With the disappearance of the Templars, their splendour began to decline. The Knights Hospitaller took control of the castle until well into the 19th century. Throughout this period, it was a silent witness to a variety of conflicts. Among them were Segadors, War of the Succession, Carlist Wars and the Spanish Civil War in the 20th century. In 1990 its ownership passed to the Generalitat de Catalunya.

Fragmento del muro de la fortaleza

Wall and tower. | Shutterstock

The castle nowadays

A visit to the castle will reveal the austerity of the Cistercian Romanesque style; which follows similar patterns to those of Poblet, Santes Creus and Vallbona de les Monges. An image of the house and castle of God on earth, with a great ornamental simplicity. The visitor can get an idea of how well it was prepared to resist long periods of siege and bloody battles. With a 25-metre wall, which rises directly from the rocks of the hill where the original fortress was built, there are a number of elements that the Templars used to turn the place into a stronghold. Access is via the barbican.

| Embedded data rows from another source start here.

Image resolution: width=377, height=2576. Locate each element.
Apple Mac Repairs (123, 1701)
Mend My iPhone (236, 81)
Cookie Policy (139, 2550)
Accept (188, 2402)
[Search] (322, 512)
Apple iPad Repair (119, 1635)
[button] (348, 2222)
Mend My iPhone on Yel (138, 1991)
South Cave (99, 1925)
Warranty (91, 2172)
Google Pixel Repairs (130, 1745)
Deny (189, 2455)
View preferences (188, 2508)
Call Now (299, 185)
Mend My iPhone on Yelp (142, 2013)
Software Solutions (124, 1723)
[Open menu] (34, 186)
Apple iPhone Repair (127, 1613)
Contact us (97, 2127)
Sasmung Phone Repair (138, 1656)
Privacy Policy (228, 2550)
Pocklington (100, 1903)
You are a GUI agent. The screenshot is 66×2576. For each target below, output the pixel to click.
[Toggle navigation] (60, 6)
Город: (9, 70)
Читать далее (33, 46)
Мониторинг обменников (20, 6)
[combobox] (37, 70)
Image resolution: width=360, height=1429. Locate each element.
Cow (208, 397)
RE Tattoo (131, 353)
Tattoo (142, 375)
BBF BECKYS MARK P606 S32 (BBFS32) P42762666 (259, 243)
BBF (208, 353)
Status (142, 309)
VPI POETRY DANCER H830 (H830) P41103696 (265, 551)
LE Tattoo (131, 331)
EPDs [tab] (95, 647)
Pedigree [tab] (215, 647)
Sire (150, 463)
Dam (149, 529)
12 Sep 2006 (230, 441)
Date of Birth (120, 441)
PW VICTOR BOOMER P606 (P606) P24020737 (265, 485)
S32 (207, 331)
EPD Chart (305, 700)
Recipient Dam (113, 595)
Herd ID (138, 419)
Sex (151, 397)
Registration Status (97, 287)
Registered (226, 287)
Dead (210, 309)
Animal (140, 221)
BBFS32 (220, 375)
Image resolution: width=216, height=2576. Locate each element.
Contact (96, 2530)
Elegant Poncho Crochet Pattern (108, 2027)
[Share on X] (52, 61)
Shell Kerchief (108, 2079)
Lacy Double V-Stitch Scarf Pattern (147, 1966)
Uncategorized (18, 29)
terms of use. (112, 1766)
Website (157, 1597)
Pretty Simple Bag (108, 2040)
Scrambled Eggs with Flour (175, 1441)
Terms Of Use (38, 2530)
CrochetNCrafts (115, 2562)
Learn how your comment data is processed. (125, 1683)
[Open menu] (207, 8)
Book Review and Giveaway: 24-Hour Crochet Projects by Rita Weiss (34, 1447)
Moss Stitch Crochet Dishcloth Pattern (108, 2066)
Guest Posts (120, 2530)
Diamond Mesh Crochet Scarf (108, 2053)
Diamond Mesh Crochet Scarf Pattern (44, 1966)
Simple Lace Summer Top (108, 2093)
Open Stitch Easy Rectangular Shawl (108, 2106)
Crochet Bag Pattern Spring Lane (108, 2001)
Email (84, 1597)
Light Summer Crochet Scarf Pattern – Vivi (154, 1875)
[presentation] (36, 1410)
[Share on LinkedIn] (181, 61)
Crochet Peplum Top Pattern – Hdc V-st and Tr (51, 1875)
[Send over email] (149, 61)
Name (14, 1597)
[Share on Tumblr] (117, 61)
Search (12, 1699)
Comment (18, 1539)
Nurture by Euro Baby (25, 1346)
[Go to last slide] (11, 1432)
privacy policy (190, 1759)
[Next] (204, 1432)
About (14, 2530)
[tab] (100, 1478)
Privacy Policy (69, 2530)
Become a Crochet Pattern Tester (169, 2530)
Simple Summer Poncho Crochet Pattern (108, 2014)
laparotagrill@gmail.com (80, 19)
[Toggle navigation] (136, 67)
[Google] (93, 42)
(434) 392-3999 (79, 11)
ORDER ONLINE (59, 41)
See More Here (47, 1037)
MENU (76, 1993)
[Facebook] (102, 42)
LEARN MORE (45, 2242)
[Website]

This is an access ramp that, due to its angle, prevented direct attacks on the entrance; and which leads to a large walled terrace distributed over three levels.

Patio de armas del castillo de Miravet

Parade ground. | Shutterstock

In it, you can find the remains of warehouses and even a stable. A door leads to the interior of the castle, specifically to a parade ground. Around it, there is a cistern, the kitchen, a large dining room, a barn, a cellar and a warehouse. On the upper floor, the private rooms of the inhabitants and the church. It has a basilica floor plan and a barrel vault roof. A spiral staircase leads to a large terrace where it is possible to enjoy incomparable views.

It is necessary to buy a ticket to enter the enclosure. The visit can be made by yourself. However, it is highly recommended to hire a guided tour. This includes other places in the village; besides letting you discover and understand the importance of the Castle of Miravet.